João
Bosco Botelho
O cólera chegou ao Pará em 15 de
maio de 1875, a bordo da galera portuguesa “Defensor”. O diário de bordo
descreveu a agonia dos trinta e cinco dias de viagem, entre a cidade do Porto
(Portugal) e Belém (Pará), retratada na morte de trinta e seis passageiros.
Nos dias que se seguiram, os registros
sugerem ter havido pressão de interesses escusos e incompetência para que a
galera fosse autorizada a desembarcar sem qualquer controle sanitário.
O
cólera-morbo desembarcou em Belém e continuou a viagem, poucos dias depois, para
Óbitos e Manaus, a bordo do vapor Tapajós, com os trinta e dois colonos
estrangeiros, que desembarcaram em Óbitos, e quarenta militares do 11º Batalhão
de Caçadores que se dirigiam para Manaus. Na semana seguinte, o cirurgião do
Corpo de Saúde do Exército, comunicou que dois soldados do 11º Batalhão de
Caçadores estavam contaminados com cólera-morbo.

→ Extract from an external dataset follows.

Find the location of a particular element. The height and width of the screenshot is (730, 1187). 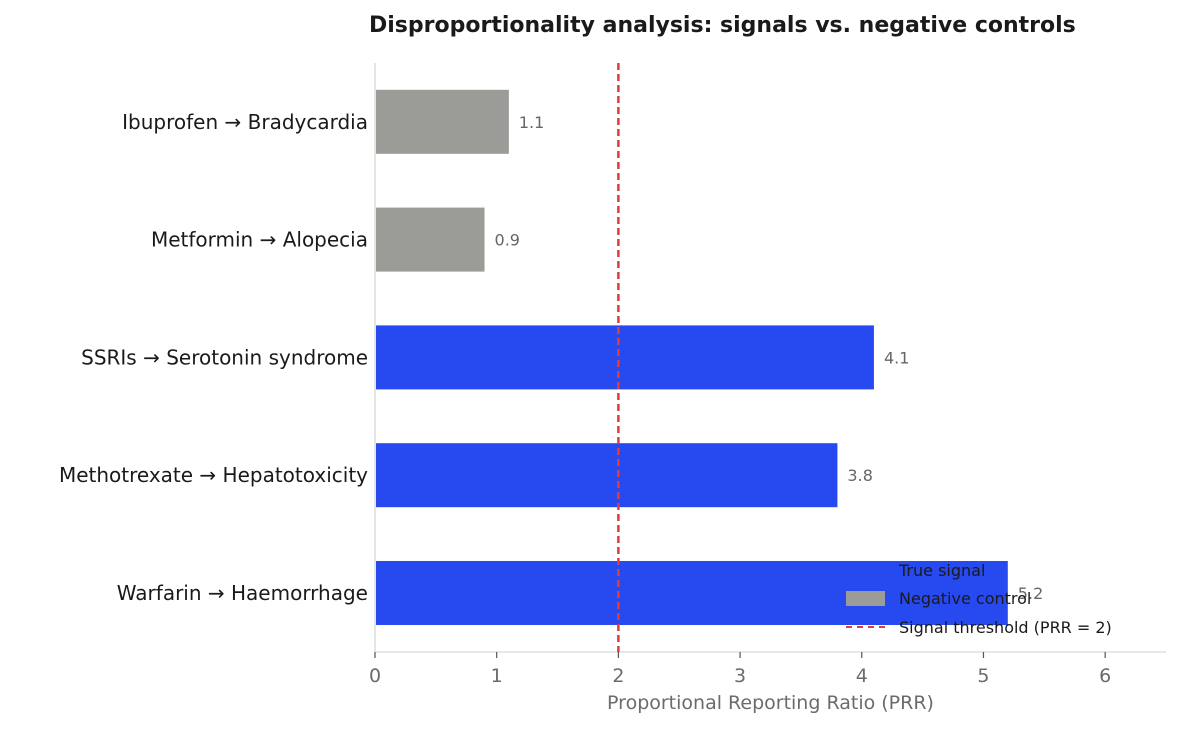

legend-label-negative-control: Negative control is located at coordinates (966, 599).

É possível que a Companhia de
Comércio e Navegação do Alto Amazonas, proprietária do Tapajós, concessionária
da exclusividade da navegação a vapor, no rio Amazonas, tenha pressionado as
autoridades da Província para a ocultação da gravidade da epidemia. A notícia
chegada da mortal enfermidade alarmaria outros imigrantes estrangeiros, o que
implicaria em prejuízos à Companhia do Visconde de Mauá, representante dos
interesses da Inglaterra na Amazônia.
O fluxo migratório de colonos
europeus para a Amazônia começou em 1854, um século depois do fracasso do
Diretório Pombalino, coordenado pela mesma Companhia com objetivo de
substituição da mão de obra indígena, para melhorar a produção agrícola.
Com o medo coletivo da morte fora de
controle, sem alternativas de tratamento, as pessoas apavoradas propuseram
muitos remédios, desde o cozimento concentrado de goma arábica, até as infusões
de folhas medicinais, sempre acompanhadas dos purgativos. Porém, o maior
sucesso se voltou ao suco de limão concentrado como a grande revelação para o
tratamento do cólera-morbo, principalmente para os pobres, a maioria da
população, que não podiam pagar as extravagantes combinações farmacológicas dos
médicos.
A notícia de milhares de novos casos
no interior da Província aumentava o medo. Na localidade de Cametá, com a
população de seis e sete mil habitantes, o número de mortes chegou a cinquenta
pessoas por dia. O Presidente da Província do Pará, impressionado com a
gravidade da situação, fez visita no local e morreu vítima do cólera-morbo a
bordo do paquete Rio Negro, quando regressava da viagem.
A busca dos culpados por meio da
expiação dos pecados tomou corpo. O bispo
de Belém, acreditando que a ira divina só poderia ser aplacada com rezas e
penitências, promoveu, com a autorização do Presidente da Comissão de Higiene,
concorridas peregrinações e ritos que acabaram por se constituir em um momento
facilitador da propagação do bacilo.